Host-specific differences in morphological and ecological traits may arise in both Coralliophila species, like host-related size structuring (Hayes, 1990a; Bruckner et al., 1997; Baums et al., 2003a; Johnston and Miller, 2006, Johnston et al., 2012) and timing of sex change in C. galea (Baums et al., 2003a; Johnston and Miller, 2006). Host-associated cryptic species also occur among coral-associated gastropods in the Indo-Pacific. Gittenberger and Gittenberger (2011) reported on an adaptive, host-associated radiation among endolithic snails of the genus Leptoconchus Rüppell, 1834 (Coralliophilinae), consisting of 14 cryptic species living inside the skeletons of 24 species of mushroom coral hosts (Scleractinia: Fungiidae). A similar adaptive radiation was found among 22 snails of the family Epitoniidae divided over 34 host coral species (Gittenberger and Gittenberger, 2005; Gittenberger and Hoeksema, 2013). In C. galea, only a weak genetic divergence existed between snails associated with the scleractinians Acropora palmata and Orbicella spp. (Johnston et al., 2012).
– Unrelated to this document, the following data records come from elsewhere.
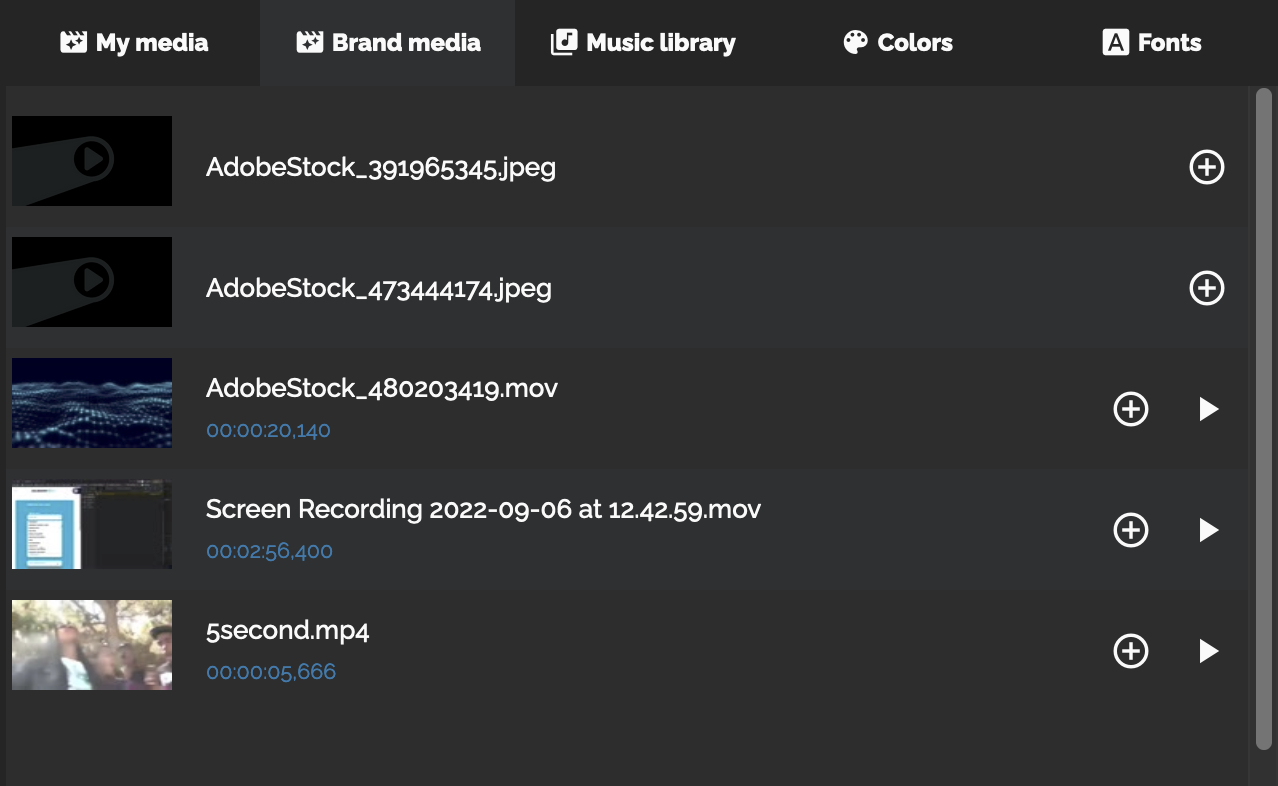Click the vertical scrollbar in media list

tap(1263, 417)
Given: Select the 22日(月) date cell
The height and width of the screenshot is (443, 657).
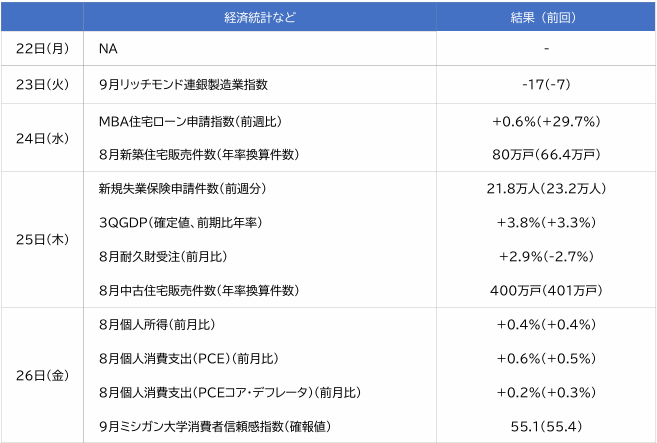Looking at the screenshot, I should (x=42, y=48).
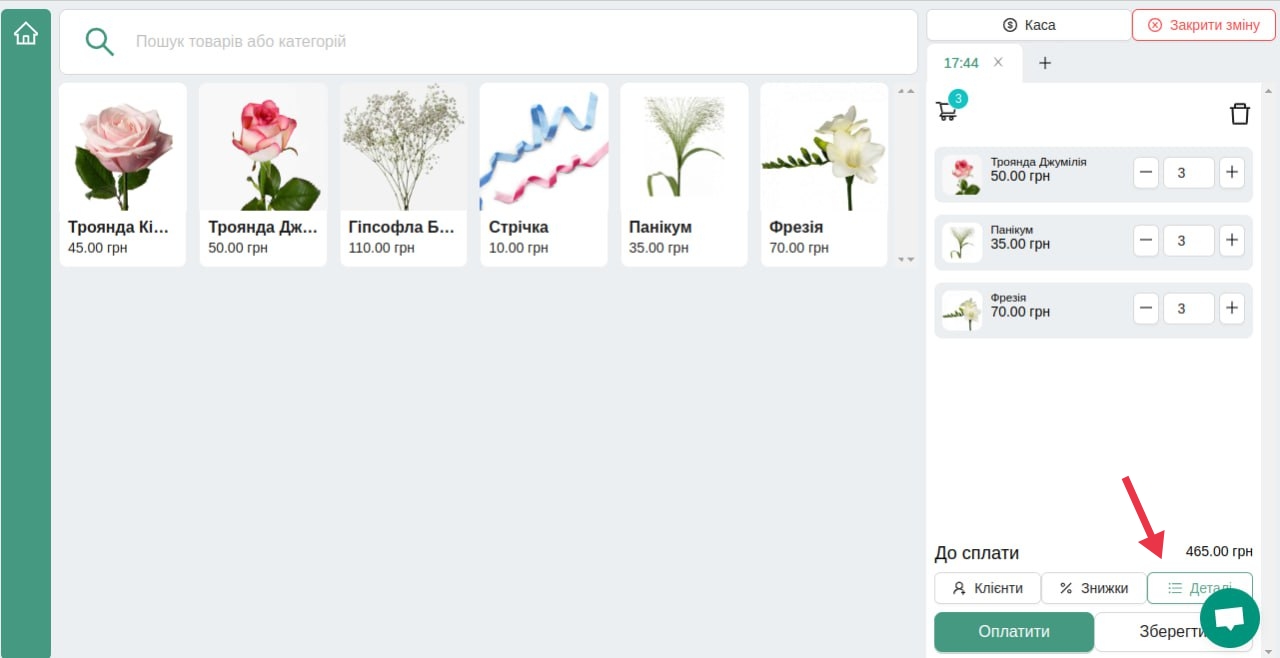The height and width of the screenshot is (658, 1280).
Task: Apply discounts via Знижки button
Action: [x=1094, y=588]
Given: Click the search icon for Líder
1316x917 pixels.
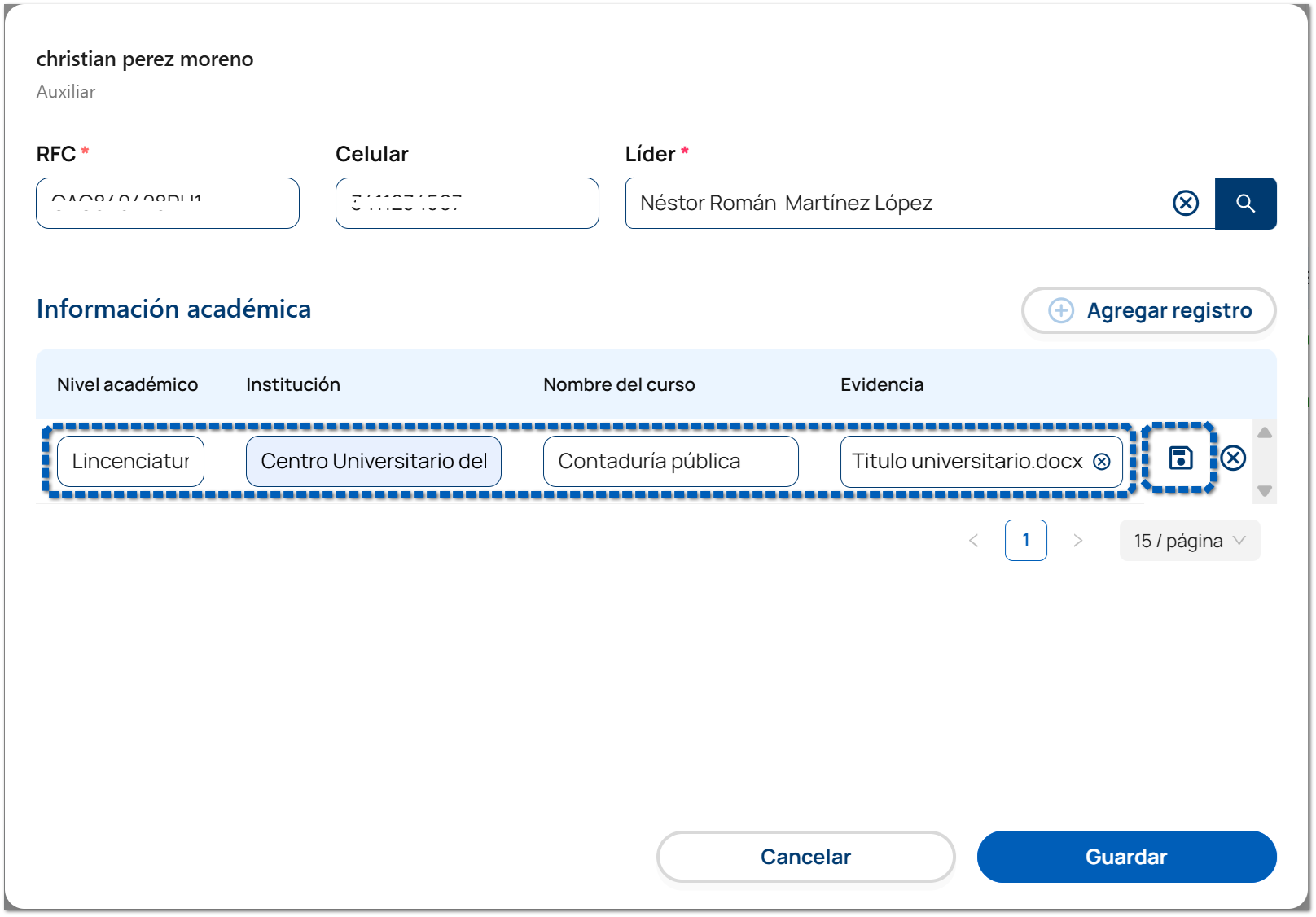Looking at the screenshot, I should [x=1244, y=204].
In the present study, host-specific differences in size, shell shape and allometric patterns as well as genetic differences in both C. galea and C. caribaea were found in response to living of different scleractinian and alcyonacean host species. To study shell morphology independent of shell size, landmark-based geometric morphometrics were used to model shell shape (see e.g., Stone, 1998; Carvajal-Rodríguez et al., 2005; Queiroga et al., 2011; Mariani et al., 2012; Burridge et al., 2015; Liew and Schilthuizen, 2016). Host-related size structuring has been observed for C. galea, and was consequently also expected for C. caribaea in addition to host-associated differences in shell shape and allometry.
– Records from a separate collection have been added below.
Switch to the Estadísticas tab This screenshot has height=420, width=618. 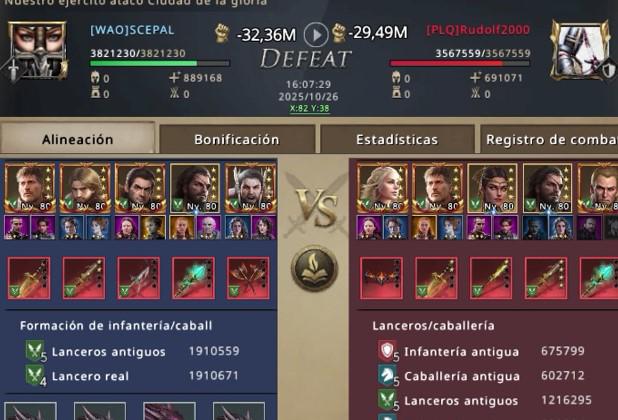[x=397, y=139]
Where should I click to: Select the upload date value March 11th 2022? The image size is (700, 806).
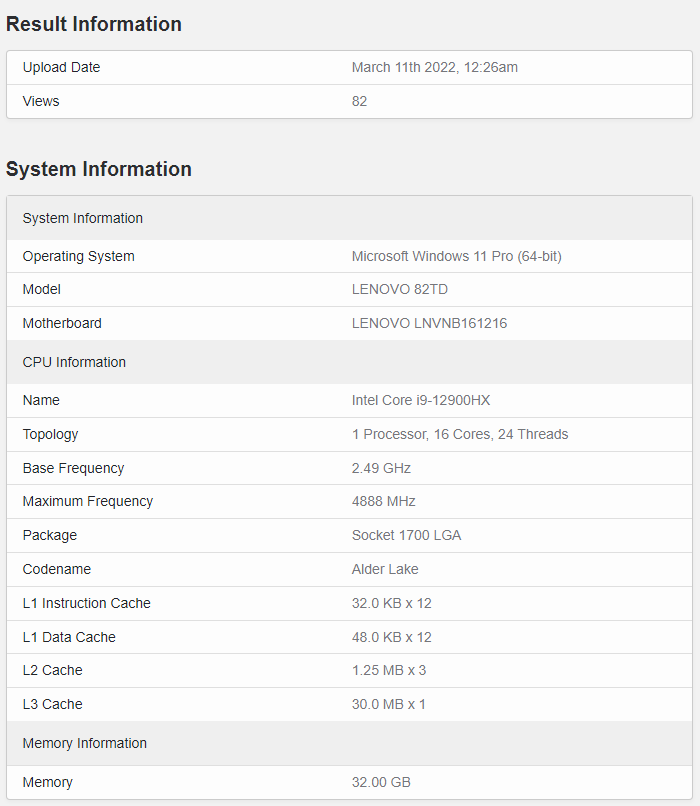pyautogui.click(x=434, y=68)
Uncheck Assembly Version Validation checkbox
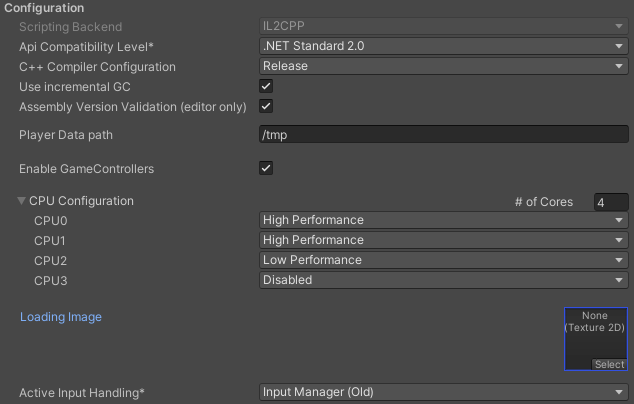The height and width of the screenshot is (404, 634). click(266, 106)
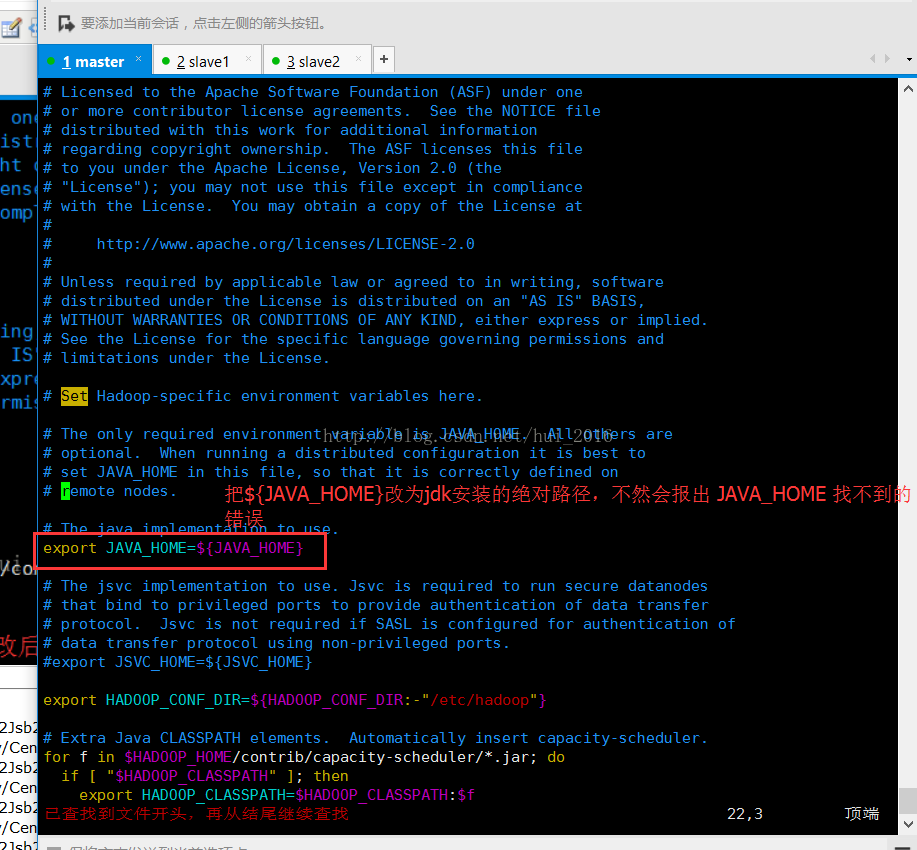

Two mitochondrial markers (12S rRNA and cytochrome c oxidase subunit I) were used to assess intraspecific host-associated genetic divergence in C. galea and C. caribaea across the whole range of their host species at Curaçao, extending the results of Johnston et al. (2012). Based on Johnston et al. (2012), who found high gene flow across the Caribbean and weak host-associated divergence within C. galea, we expect genetic divergence among host species to be low or absent for both C. galea and C. caribaea. By combining morphological and genetic methods, additional information has been obtained regarding the evolutionary and ecological relations between corallivorous snails and their hosts. Lastly, a new species, C. curacaoensis Potkamp and Hoeksema sp. nov., was found and described (see Appendix).